:: Listed records ::
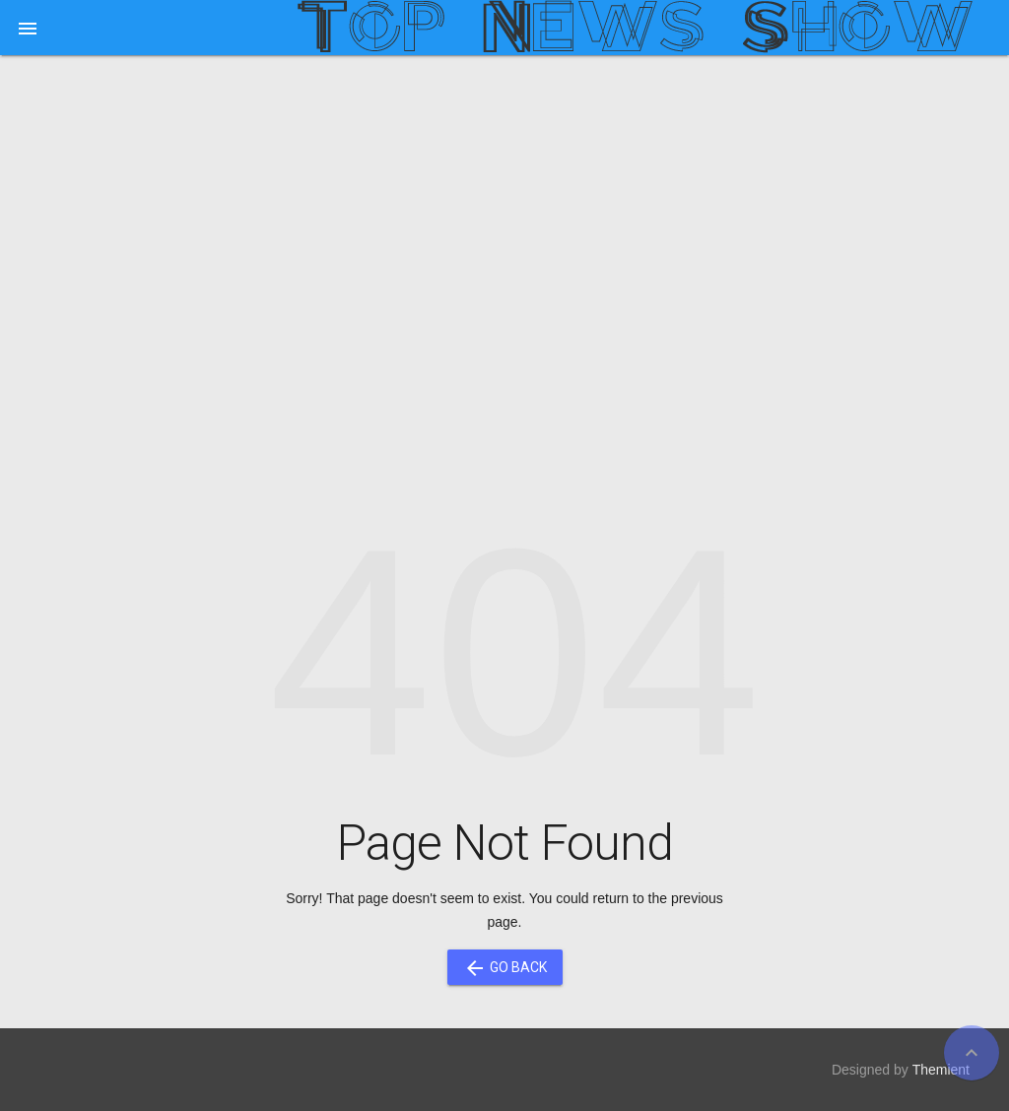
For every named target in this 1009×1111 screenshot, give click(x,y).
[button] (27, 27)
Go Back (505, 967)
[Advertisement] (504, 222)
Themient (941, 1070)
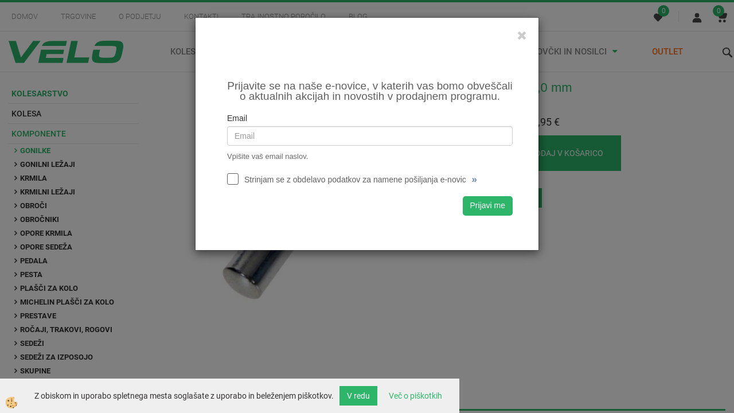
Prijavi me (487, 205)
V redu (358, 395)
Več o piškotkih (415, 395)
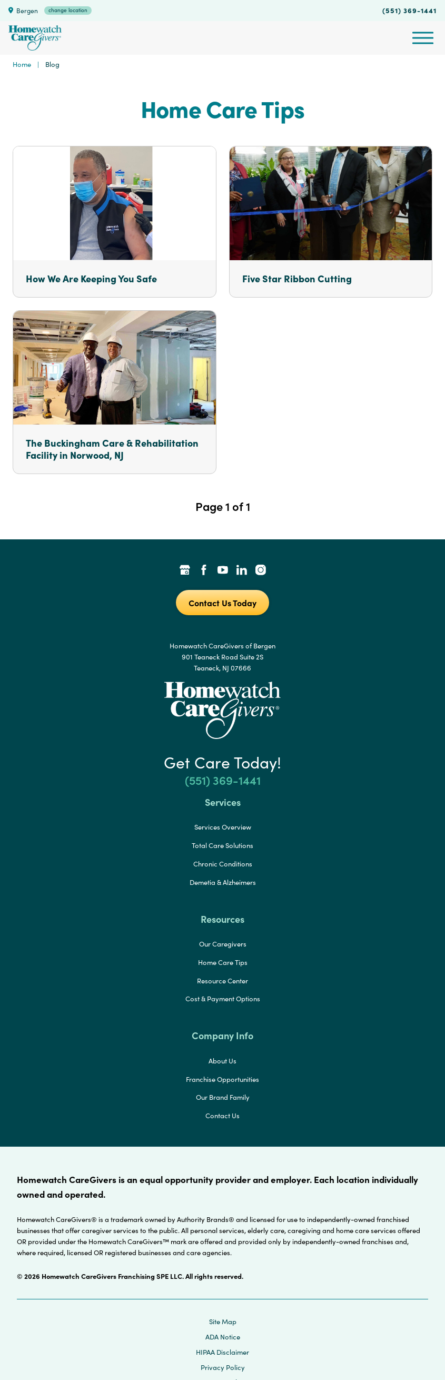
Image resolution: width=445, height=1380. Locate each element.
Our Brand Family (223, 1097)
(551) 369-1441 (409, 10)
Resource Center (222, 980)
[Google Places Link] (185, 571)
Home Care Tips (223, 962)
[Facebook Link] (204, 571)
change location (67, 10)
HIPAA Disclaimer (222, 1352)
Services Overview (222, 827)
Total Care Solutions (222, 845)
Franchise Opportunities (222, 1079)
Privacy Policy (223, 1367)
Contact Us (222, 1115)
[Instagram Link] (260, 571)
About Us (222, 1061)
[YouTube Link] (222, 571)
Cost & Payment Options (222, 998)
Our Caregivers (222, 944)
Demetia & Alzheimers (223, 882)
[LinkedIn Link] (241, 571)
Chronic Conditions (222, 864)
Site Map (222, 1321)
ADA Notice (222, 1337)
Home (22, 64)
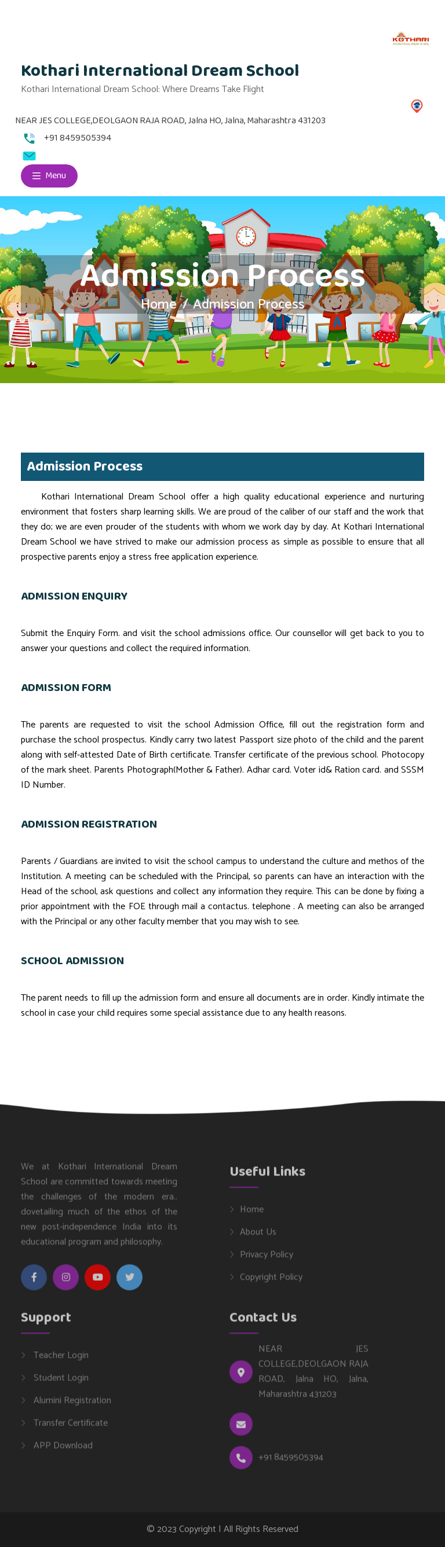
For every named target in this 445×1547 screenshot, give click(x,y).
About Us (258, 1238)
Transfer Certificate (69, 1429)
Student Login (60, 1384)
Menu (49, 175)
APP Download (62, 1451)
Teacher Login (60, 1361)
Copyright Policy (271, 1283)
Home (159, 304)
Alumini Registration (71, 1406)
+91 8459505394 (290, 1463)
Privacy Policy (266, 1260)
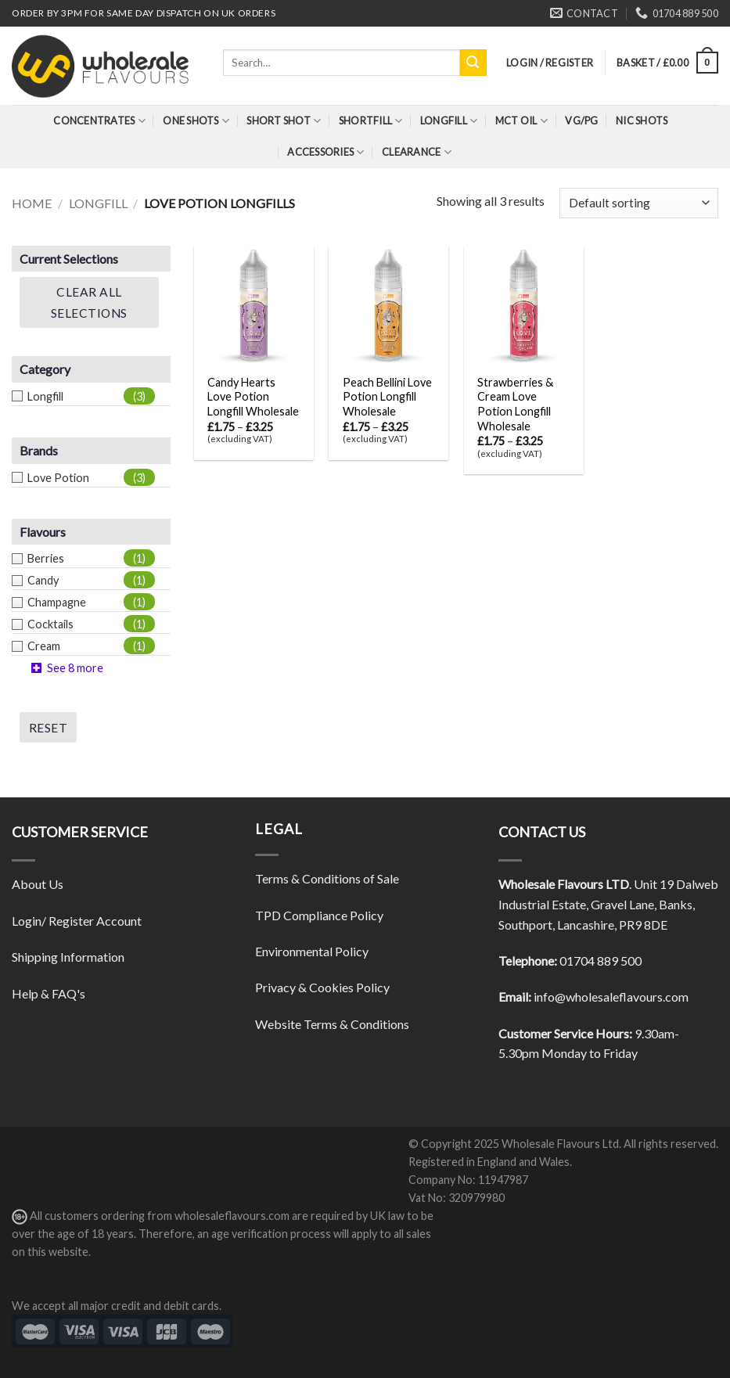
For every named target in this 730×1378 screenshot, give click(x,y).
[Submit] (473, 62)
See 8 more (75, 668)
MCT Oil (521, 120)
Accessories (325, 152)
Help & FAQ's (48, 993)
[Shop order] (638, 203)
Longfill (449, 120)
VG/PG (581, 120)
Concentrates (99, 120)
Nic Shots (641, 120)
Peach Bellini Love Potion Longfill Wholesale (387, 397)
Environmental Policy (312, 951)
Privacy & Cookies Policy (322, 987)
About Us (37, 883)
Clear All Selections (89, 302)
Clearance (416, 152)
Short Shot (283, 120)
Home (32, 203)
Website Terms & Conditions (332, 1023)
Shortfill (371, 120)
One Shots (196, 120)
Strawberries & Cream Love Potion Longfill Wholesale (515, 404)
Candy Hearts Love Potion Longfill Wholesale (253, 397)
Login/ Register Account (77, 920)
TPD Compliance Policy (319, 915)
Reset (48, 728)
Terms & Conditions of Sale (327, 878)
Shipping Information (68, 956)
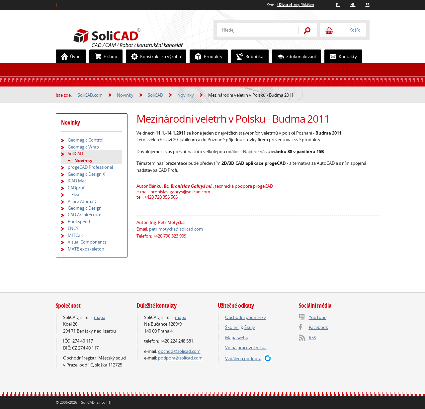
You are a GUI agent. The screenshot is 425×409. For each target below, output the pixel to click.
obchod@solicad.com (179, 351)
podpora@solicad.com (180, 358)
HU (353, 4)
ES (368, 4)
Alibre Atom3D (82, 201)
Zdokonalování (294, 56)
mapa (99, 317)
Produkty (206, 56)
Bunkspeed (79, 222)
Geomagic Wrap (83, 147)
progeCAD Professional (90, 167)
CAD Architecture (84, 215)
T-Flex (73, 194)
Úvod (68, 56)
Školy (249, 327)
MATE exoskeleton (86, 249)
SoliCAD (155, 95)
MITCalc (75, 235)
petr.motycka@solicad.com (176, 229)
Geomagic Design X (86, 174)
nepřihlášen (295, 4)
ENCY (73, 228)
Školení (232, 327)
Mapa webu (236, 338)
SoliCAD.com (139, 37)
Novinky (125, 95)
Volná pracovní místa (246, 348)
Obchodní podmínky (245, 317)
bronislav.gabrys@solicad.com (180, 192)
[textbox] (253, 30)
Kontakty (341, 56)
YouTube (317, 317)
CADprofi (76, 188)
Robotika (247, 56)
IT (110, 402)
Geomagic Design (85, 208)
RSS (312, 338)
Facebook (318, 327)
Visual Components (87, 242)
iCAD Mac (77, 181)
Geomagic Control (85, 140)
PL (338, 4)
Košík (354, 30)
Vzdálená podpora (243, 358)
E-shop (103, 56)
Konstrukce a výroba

:: Work instructions ::
Copy out every row above word for word, leaving out the pictures.

:: Exercise response ::
For every named target in this 1009×1111 screenshot, give click(x,y).
[button] (27, 27)
Go Back (505, 967)
[Advertisement] (504, 222)
Themient (941, 1070)
Prijavi me (487, 205)
V redu (358, 395)
Več o piškotkih (415, 395)
Image resolution: width=445, height=1380. Locate each element.
Our Brand Family (223, 1097)
(551) 369-1441 (409, 10)
Resource Center (222, 980)
[Google Places Link] (185, 571)
Home Care Tips (223, 962)
[Facebook Link] (204, 571)
change location (67, 10)
HIPAA Disclaimer (222, 1352)
Services Overview (222, 827)
Total Care Solutions (222, 845)
Franchise Opportunities (222, 1079)
Privacy Policy (223, 1367)
Contact Us (222, 1115)
[Instagram Link] (260, 571)
About Us (222, 1061)
[YouTube Link] (222, 571)
Cost & Payment Options (222, 998)
Our Caregivers (222, 944)
Demetia & Alzheimers (223, 882)
[LinkedIn Link] (241, 571)
Chronic Conditions (222, 864)
Site Map (222, 1321)
ADA Notice (222, 1337)
Home (22, 64)
For every named target in this 445×1547 screenshot, give click(x,y).
About Us (258, 1238)
Transfer Certificate (69, 1429)
Student Login (60, 1384)
Menu (49, 175)
APP Download (62, 1451)
Teacher Login (60, 1361)
Copyright Policy (271, 1283)
Home (159, 304)
Alumini Registration (71, 1406)
+91 8459505394 (290, 1463)
Privacy Policy (266, 1260)
For every named target in this 730×1378 screenshot, give click(x,y).
[Submit] (473, 62)
See 8 more (75, 668)
MCT Oil (521, 120)
Accessories (325, 152)
Help & FAQ's (48, 993)
[Shop order] (638, 203)
Longfill (449, 120)
VG/PG (581, 120)
Concentrates (99, 120)
Nic Shots (641, 120)
Peach Bellini Love Potion Longfill Wholesale (387, 397)
Environmental Policy (312, 951)
Privacy & Cookies Policy (322, 987)
About Us (37, 883)
Clear All Selections (89, 302)
Clearance (416, 152)
Short Shot (283, 120)
Home (32, 203)
Website Terms & Conditions (332, 1023)
Shortfill (371, 120)
One Shots (196, 120)
Strawberries & Cream Love Potion Longfill Wholesale (515, 404)
Candy Hearts Love Potion Longfill Wholesale (253, 397)
Login/ Register Account (77, 920)
TPD Compliance Policy (319, 915)
Reset (48, 728)
Terms & Conditions of Sale (327, 878)
Shipping Information (68, 956)
You are a GUI agent. The screenshot is 425×409. For each target below, output the pixel to click.
obchod@solicad.com (179, 351)
podpora@solicad.com (180, 358)
HU (353, 4)
ES (368, 4)
Alibre Atom3D (82, 201)
Zdokonalování (294, 56)
mapa (99, 317)
Produkty (206, 56)
Bunkspeed (79, 222)
Geomagic Wrap (83, 147)
progeCAD Professional (90, 167)
CAD Architecture (84, 215)
T-Flex (73, 194)
Úvod (68, 56)
Školy (249, 327)
MATE exoskeleton (86, 249)
SoliCAD (155, 95)
MITCalc (75, 235)
petr.motycka@solicad.com (176, 229)
Geomagic Design X (86, 174)
nepřihlášen (295, 4)
ENCY (73, 228)
Školení (232, 327)
Mapa webu (236, 338)
SoliCAD.com (139, 37)
Novinky (125, 95)
Volná pracovní místa (246, 348)
Obchodní podmínky (245, 317)
bronislav.gabrys@solicad.com (180, 192)
[textbox] (253, 30)
Kontakty (341, 56)
YouTube (317, 317)
CADprofi (76, 188)
Robotika (247, 56)
IT (110, 402)
Geomagic Design (85, 208)
RSS (312, 338)
Facebook (318, 327)
Visual Components (87, 242)
iCAD Mac (77, 181)
Geomagic Control (85, 140)
PL (338, 4)
Košík (354, 30)
Vzdálená podpora (243, 358)
E-shop (103, 56)
Konstrukce a výroba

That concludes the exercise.